About this picture …

When the British Parliament abolished slavery in 1833, the decision did not benefit American slaves because the United States of America had seceded from the Empire in 1776. It was not until over 600,000 men had lost their lives in the Civil War of 1861-1865 that American slaves were free at last. One mother, Mrs Bixby of Boston, lost five sons to that cause. “I pray” Lincoln wrote to her “that our heavenly Father may assuage the anguish of your bereavement, and leave you only the cherished memory of the loved and lost, and the solemn pride that must be yours to have laid so costly a sacrifice upon the altar of freedom.”

The Gettysburg Address

Part 1 of 2

The Battle of Gettysburg ended on July 3rd 1863 in victory for the Union against the Confederate South.

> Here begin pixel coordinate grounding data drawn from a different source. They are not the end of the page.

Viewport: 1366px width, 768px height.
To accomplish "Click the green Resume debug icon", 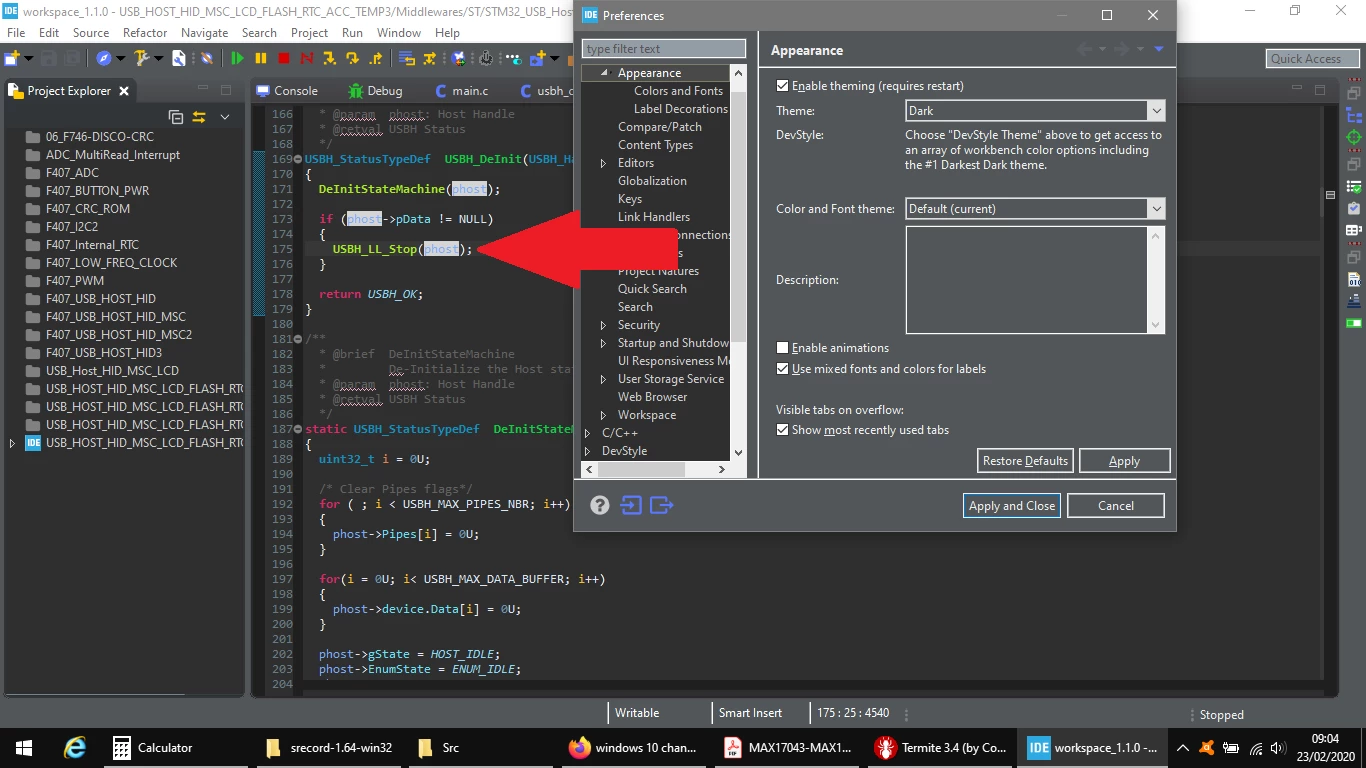I will [237, 59].
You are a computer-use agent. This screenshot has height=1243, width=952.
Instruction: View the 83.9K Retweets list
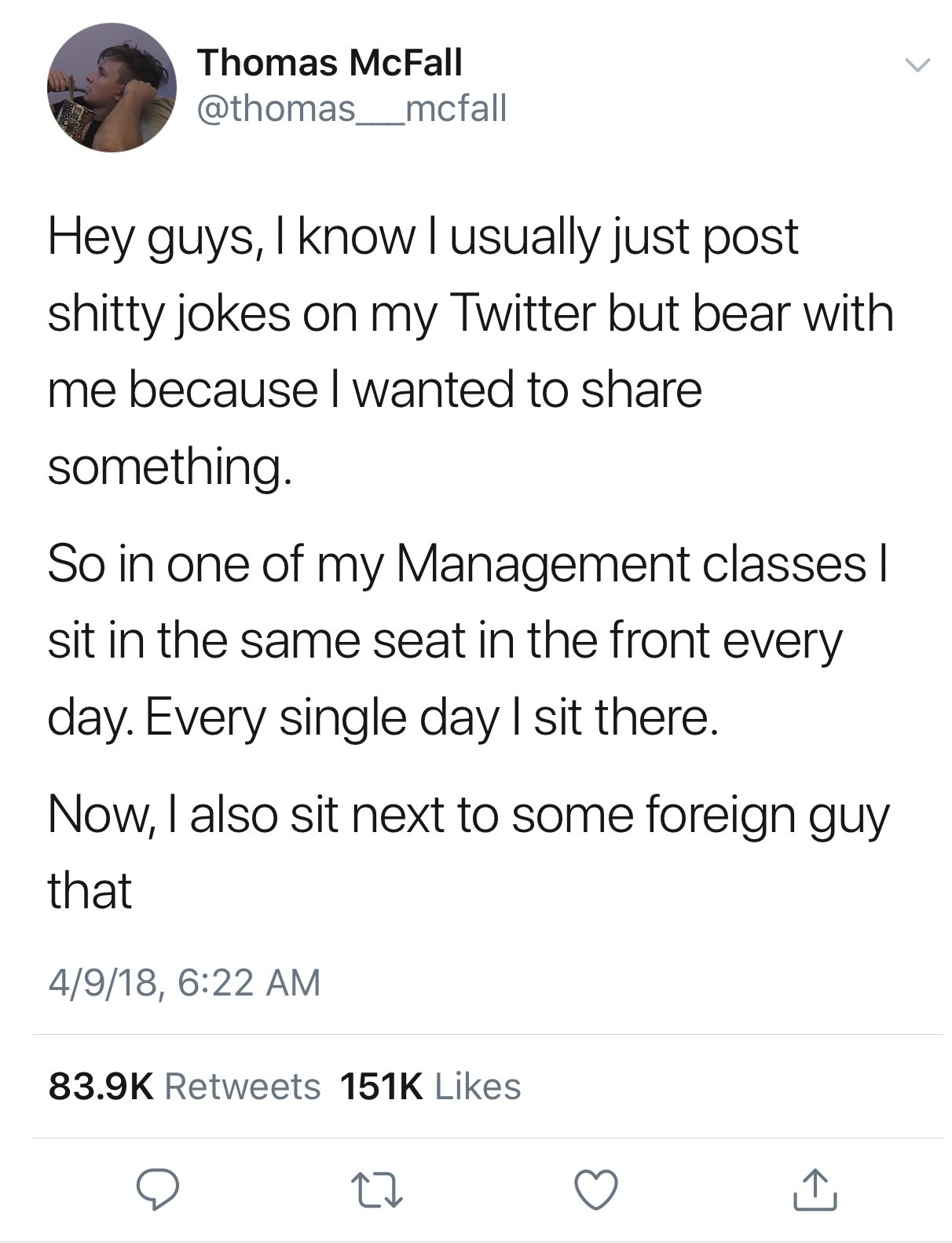tap(185, 1087)
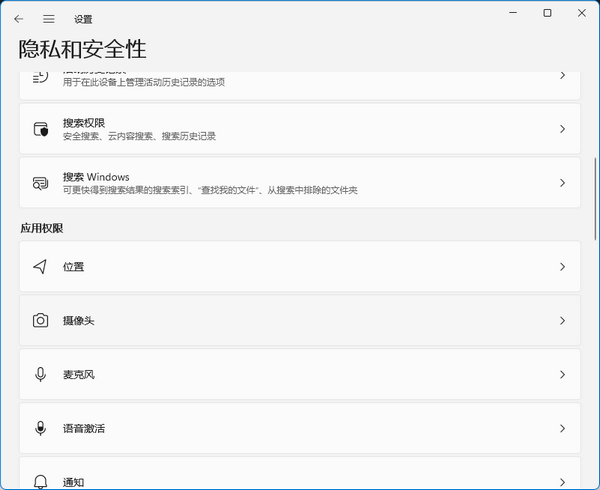Click the 摄像头 camera icon
600x490 pixels.
point(40,321)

On November 19th, US President Abraham Lincoln delivered an address at the battlefield cemetery. He rightly guessed that the battle had turned the American Civil War; but in thinking that ‘the world will little note, nor long remember, what we say here’ he was touchingly mistaken.

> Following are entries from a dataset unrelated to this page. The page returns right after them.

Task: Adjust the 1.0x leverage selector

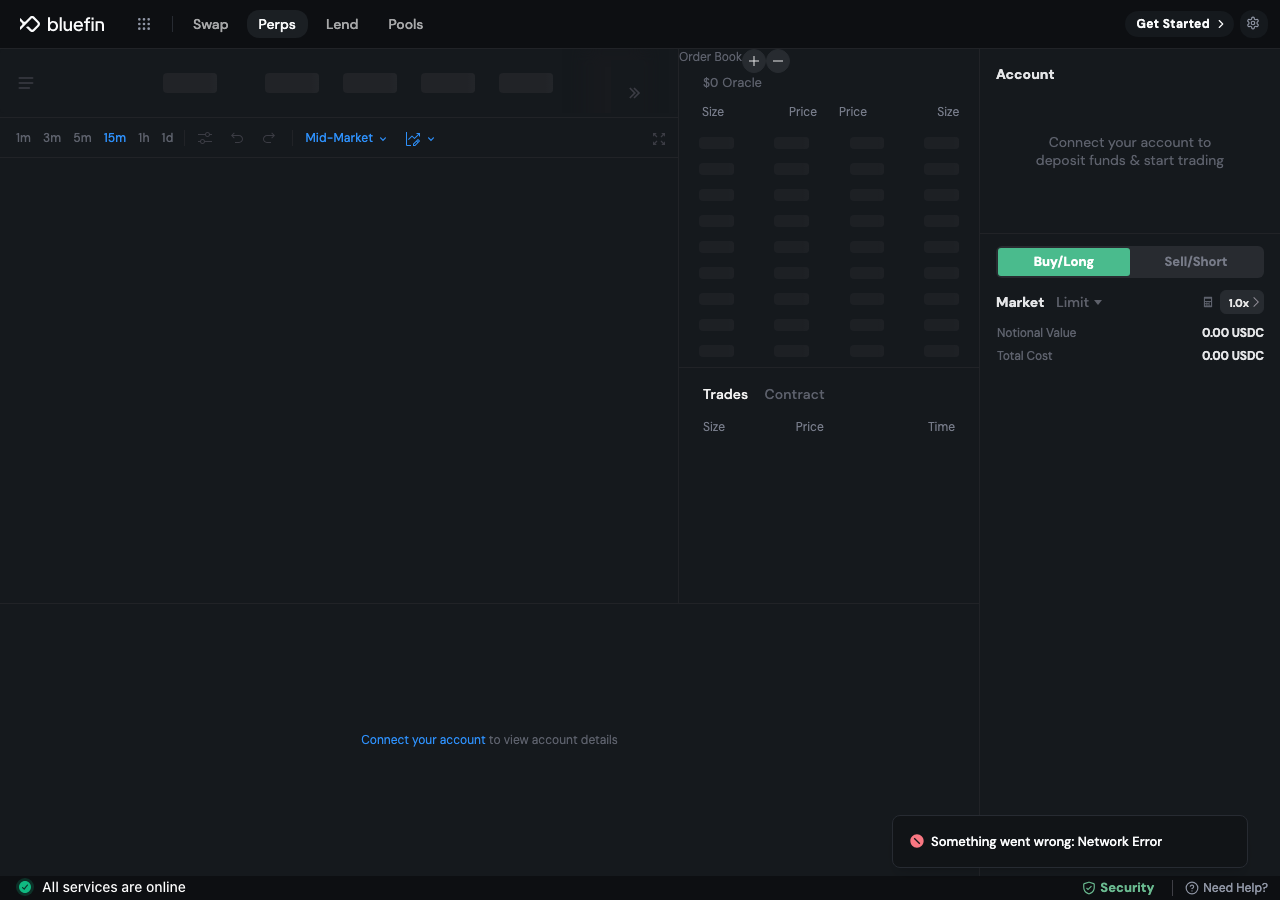Action: point(1242,302)
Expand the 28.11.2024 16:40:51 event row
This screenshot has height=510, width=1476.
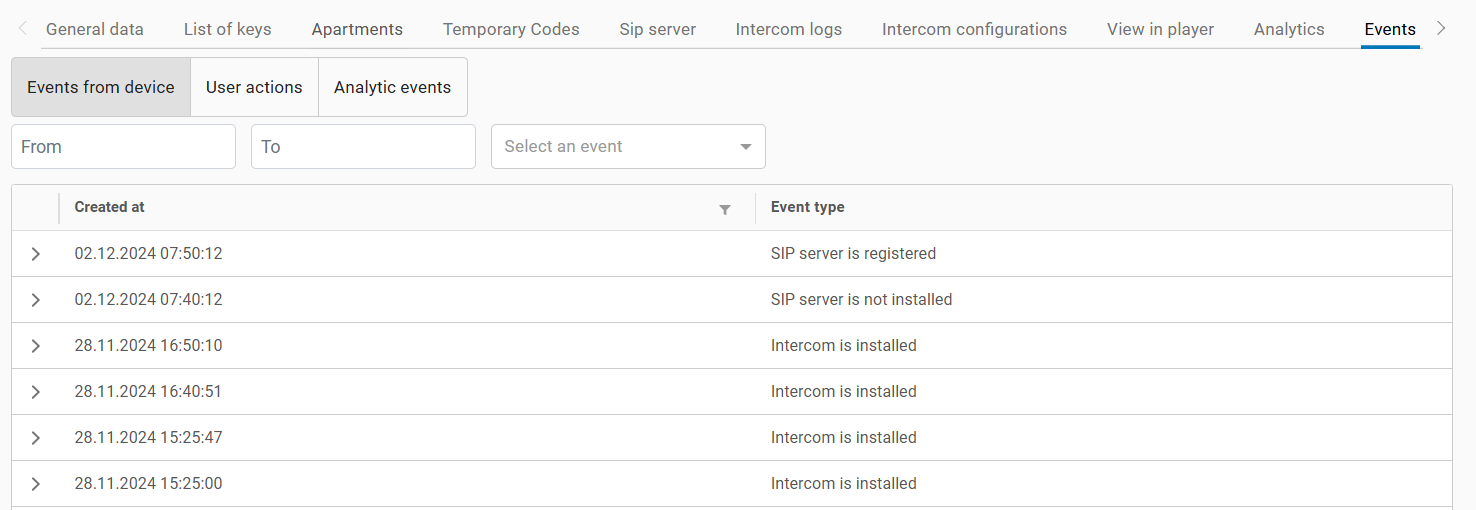point(36,392)
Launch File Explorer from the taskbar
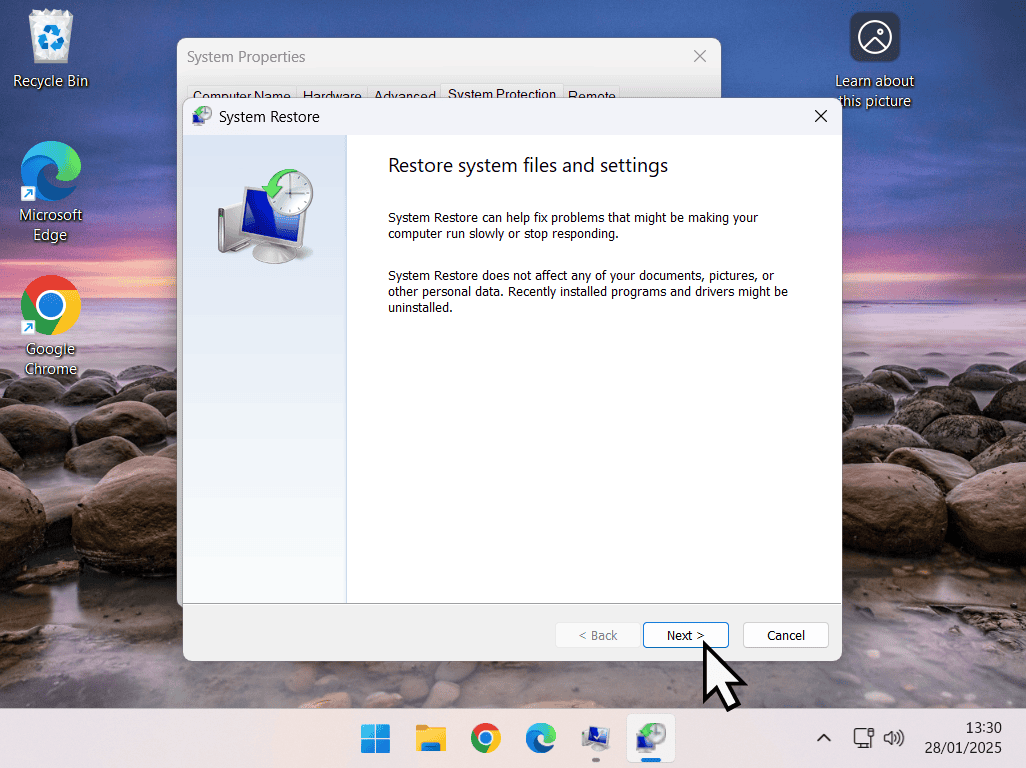 click(x=431, y=739)

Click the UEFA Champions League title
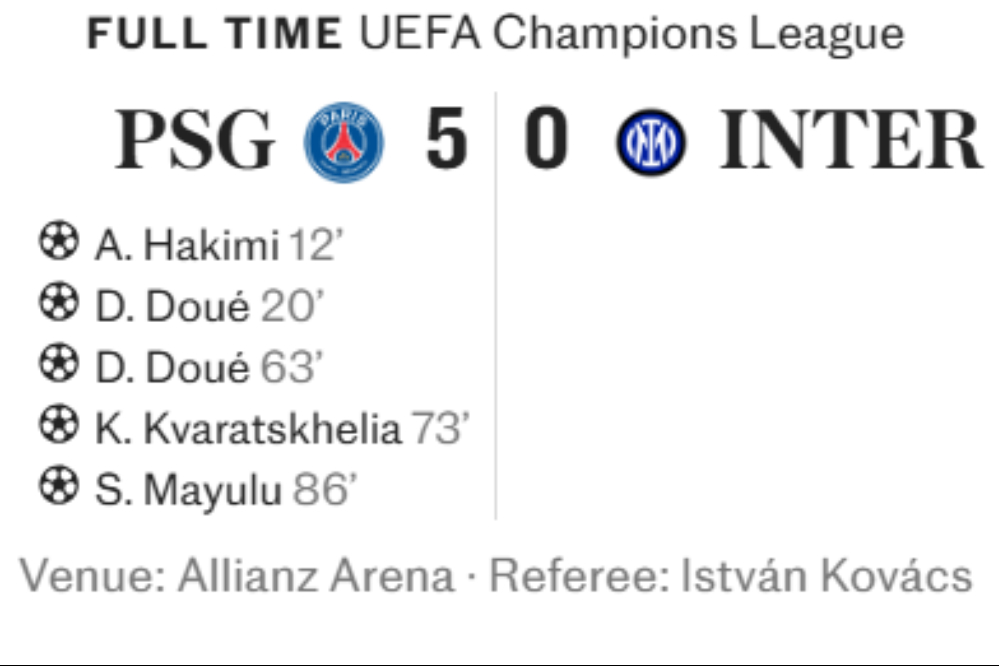[x=631, y=33]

FOURSCORE and seven years ago* our fathers brought forth upon this continent a new nation, conceived in liberty, and dedicated to the proposition that all men are created equal.* Now we are engaged in a great civil war, testing whether that nation, or any nation so conceived and so dedicated, can long endure.

We are met on a great battle-field of that war.* We have come to dedicate a portion of that field as a final resting-place for those who here gave their lives that that nation might live. It is altogether fitting and proper that we should do this. But in a larger sense we cannot dedicate, we cannot consecrate, we cannot hallow this ground. The brave men, living and dead, who struggled here, have consecrated it far above our power to add or detract.

Jump to Part 2

That is 20×4 + 7, or 87 years. Lincoln is referring to the Declaration of Independence in 1776, and using a slightly archaic way of counting, creating a sense of age and venerability. As a staunch Republican and conservative, he was upset that the South claimed tradition on slavery’s side, and had complained about it as long before as 1860. On the founding of the USA, see posts tagged American Revolutionary War (8).

“We hold these truths to be self-evident,” runs the US Declaration of Independence of 1776, “that all men are created equal, that they are endowed by their Creator with certain unalienable Rights, that among these are Life, Liberty and the pursuit of Happiness.” See also John Locke on The Servants of One Master.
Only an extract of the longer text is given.